Make sure the app is fast. Budget apps are opened daily, sometimes multiple times a day. If the dashboard takes 3 seconds to load, users will stop checking it. Cache aggressively.
Key Features to Build First
Transaction entry. Quick, frictionless way to add expenses and income. Must be as fast as possible, ideally under 5 seconds from opening the app to logging a transaction.
Budget categories with progress bars. Visual spending limits. Green when under budget, yellow when approaching, red when over. This is the core user experience.
Dashboard. Monthly snapshot showing income, expenses, remaining budget, and category breakdown.
Recurring transactions. Rent, subscriptions, paychecks. Set once, generate automatically.
Spending insights.
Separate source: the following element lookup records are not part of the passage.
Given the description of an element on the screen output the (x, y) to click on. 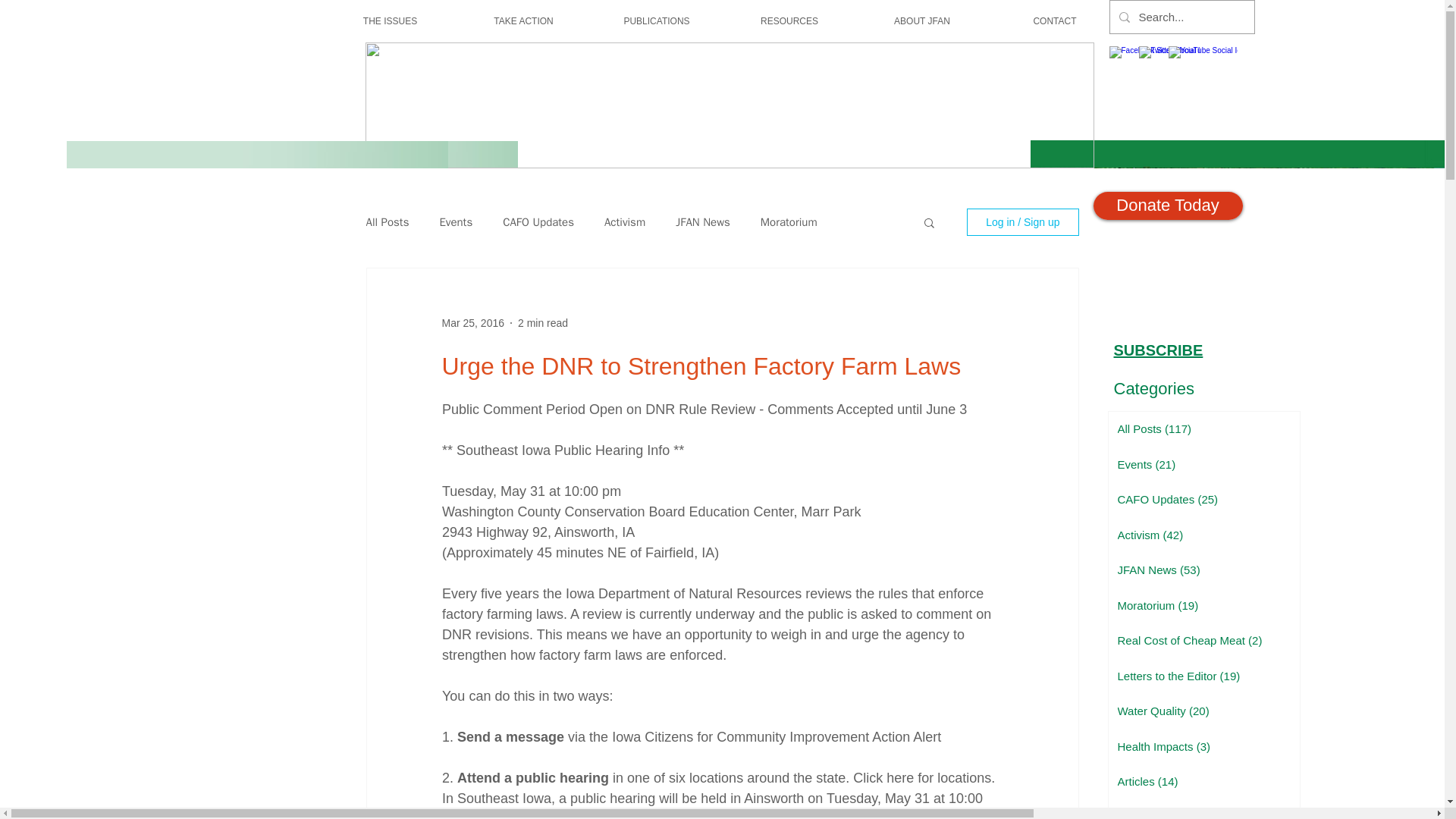
Mar 25, 2016 (472, 322)
2 min read (542, 322)
ABOUT JFAN (922, 21)
TAKE ACTION (523, 21)
THE ISSUES (390, 21)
Over-budget warnings, month-over-month comparisons, daily spending rate projections.
Architecture Overview
Frontend (Next.js / SvelteKit / React Native)
├── Dashboard (monthly overview)
├── Transaction list & entry
├── Budget setup & tracking
├── Reports & charts
└── Settings & categories
Backend (Node.js / Django)
├── Transaction CRUD
├── Budget management
├── Category management
├── Recurring transaction engine
├── Insights/calculations
├── Plaid integration (optional)
└── Billing (Stripe)
Storage
├── PostgreSQL (transactions, budgets, users)
├── Redis (cached dashboard totals)
└── Plaid (bank connections, if using)
Common Pitfalls
Requiring bank connections to be useful. Many users don't want to connect their bank accounts to a third-party app, and Plaid is expensive. Build a great manual-entry experience first. Plenty of successful budget apps (YNAB included) are primarily manual entry. Bank connections are a nice-to-have, not a requirement.
Overcomplicating the budgeting method. Pick one budgeting approach and implement it well. Envelope budgeting (YNAB-style), zero-based budgeting, or simple category tracking. Don't try to support five different methods. Users need opinionated guidance, not options paralysis.
Slow dashboards. Budget app users check their finances daily. If the main screen takes more than a second to load, they'll open it less often. Pre-calculate monthly totals and cache them. Update the cache when new transactions are added.
Ignoring the onboarding experience. New users need to set up their categories and budgets before the app is useful. A guided onboarding flow that helps them create their first budget takes 30 minutes to build and dramatically improves retention.
Not handling multiple currencies. If your target audience includes anyone who travels or lives abroad, multiple currency support matters. Store amounts with their currency code and handle conversion for reporting. This is much easier to build in from the start than to add later.
Privacy as an afterthought. Financial data is deeply personal. Be transparent about your data practices, encrypt sensitive data, and consider offering a local-only or self-hosted option. Users are rightfully cautious about where their financial data lives.
Timeline Estimate
| Phase | Time | What You're Doing |
|---|---|---|
| Core tracking & budgets | 3 weeks | Transaction entry, categories, budget progress |
| Smart features | 3 weeks | Recurring transactions, insights, Plaid (optional) |
| Reports & polish | 2 weeks | Charts, export, billing, onboarding |
| Total | 5-8 weeks | Ready for users to track spending |
Is This Worth Building?
The personal finance market is both large and emotional. People care deeply about their money, and a tool that genuinely helps them budget better creates intense loyalty. YNAB charges $14.99/month and has millions of users who swear by it. Monarch Money grew rapidly after Mint shut down.
The opportunity for a solo developer is building either a simpler, cheaper alternative to YNAB ($4.99/month vs $14.99) or a budget app focused on a specific audience. Budget tracking for freelancers with irregular income. Budgeting for couples. Budgeting for students. Budgeting for expats dealing with multiple currencies. Each niche has enough users to build a sustainable business, and each is underserved by the generic tools.